Watch the attached video to see footage from our trip.
At the steering wheel of Launch 5, Porteus made a point of saying he was going about 10 knots. Slowly and carefully we approached the barge that a half-dozen passengers of a pleasure boat hit Friday night, with two dying soon after in the water.
“Forget about the tragedy,” Porteus said, “it’s time now for the media to help save more lives.”
While no bridge construction barges will ever be parked in the Channel, Porteus
said, their presence is accumulating, they don’t appear on charts, and they are
hard to detect at night.
He emphasized it's not the Tappan Zee Constructors fault however that allegedly “intoxicated people slammed into that barge.”
Porteus hopes this weekend’s tragedy proves a “quick shot in the arm for more education.”
He’s amazed, he said, by all the boats at night speeding up and down the river. A longtime veteran of the waters, he won’t even his take his boat out at night unless absolutely necessary, and when he does, he navigates very slowly.
“I sit at the shoreline and watch some of these boats go by at 40 miles an hour and say ‘wow, what are they thinking,’” Porteus said. “You just hit a tree and you can die.”
In the center channel, there’s a lot of traffic, but then to the sides of the river, there’s all the anchored obstacles. Pros and cons to either route, more cons if you're racing across both.
“If you’re not paying attention, you’d miss the warning light for the barge – and it’s easy to miss – you’ve got to be constantly looking,” he said. On his boat with him if and when he does go out at night is a person dedicated to just reading the radar and charts.

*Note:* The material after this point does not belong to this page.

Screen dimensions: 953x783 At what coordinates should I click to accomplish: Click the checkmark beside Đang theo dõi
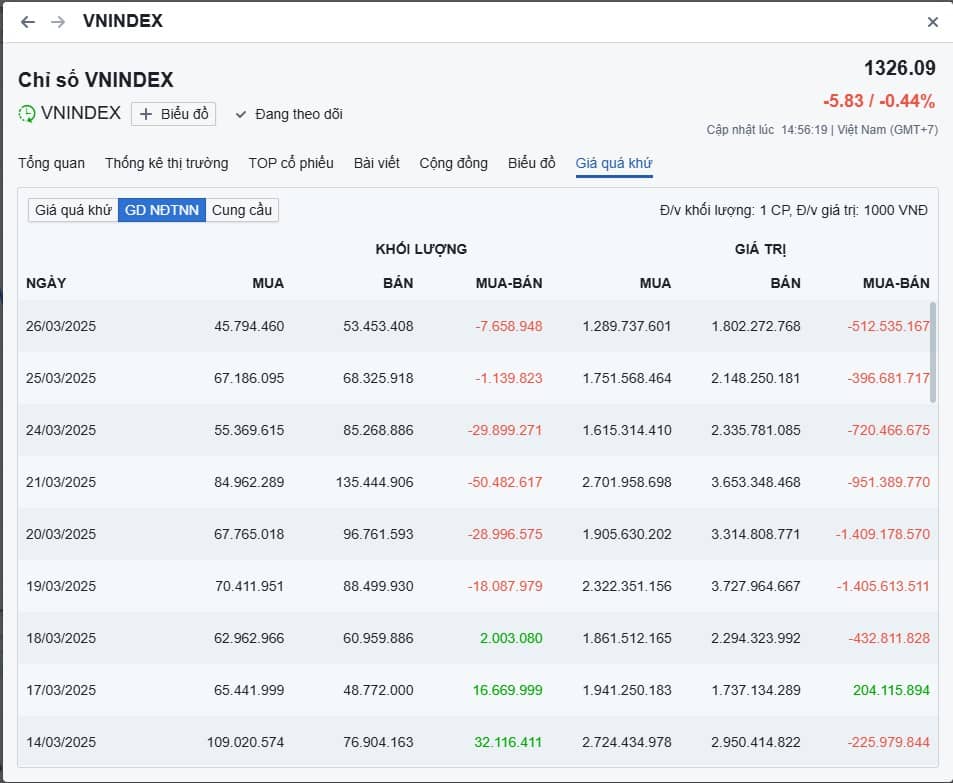point(240,114)
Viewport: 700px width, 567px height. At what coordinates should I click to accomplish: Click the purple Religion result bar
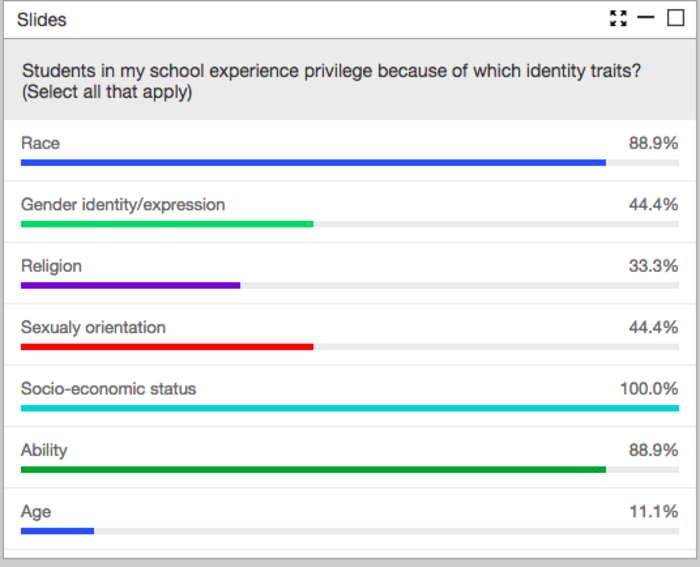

Porteus mentioned how someone on his Facebook page had commented that anyone intoxicated on the boat should also be held responsible and not just the driver, as you need a sober crew to be safe at night.
“You see the paint from their boat on the barge. They hit it dead-on. The impact was severe,” Porteus said. Passengers having the misfortune of being ejected into the water “have a very slim chance of survival,” he said. The medical examiner on Monday announced the cause of death in both cases as drowning.
Assemblywoman Sandy Galef and Senator David Carlucci have been pressing for boating licensing law reform with this petition to require “mechanically-propelled boat operators to possess boating safety certificates to protect the boating public and prevent future injuries and fatalities.” They’ve pushed for a package of bills since July 2012, but will certainly increase their efforts now.
Calucci issued a statement of “thoughts and prayers to the victims and their families,” followed by this call to action:
"While there is nothing we can do to change the course of events that transpired over this past weekend, we have an obligation to do everything in our power to try to prevent similar tragedies from occurring. It is clear that more education and public awareness is sorely needed. Mandatory boat safety education will go along way toward informing boat operators and their passengers about the importance of safe operating procedures on New York's waterways.
"New York must get serious about making sure that boaters understand the proper rules, regulations, and procedures of operating these powerful machines. This includes strengthening our BWI laws and enforcing stronger punishments for those who consume alcohol and operate a vessel. Commuter safety does not end on paved roadways. I strongly urge the Governor to sign the comprehensive boating safety legislation into law to make sure that all New Yorkers can be protected on our waters."
As it stands now, you buy a boat this afternoon and “you can be out there tonight,” Porteus said.
This weekend at Ossining’s Westerly Marina, the United States Coast Guard auxiliary was teaching a boating safety course, as they have done here since the 1950s.
One among them was wearing a t-shirt saying “The sea yields to knowledge.”
“Training is key for anything you do,” Porteus said.
Flotilla 67, First Southern District, United States Coast Guard Auxiliary meets on the third Wednesday of each month at the Ossining Boat and Canoe Club starting at 7 p.m. Members of Flotilla 67 regularly conduct boating safety classes for the public, free vessel safety examinations of recreational vessels, and more.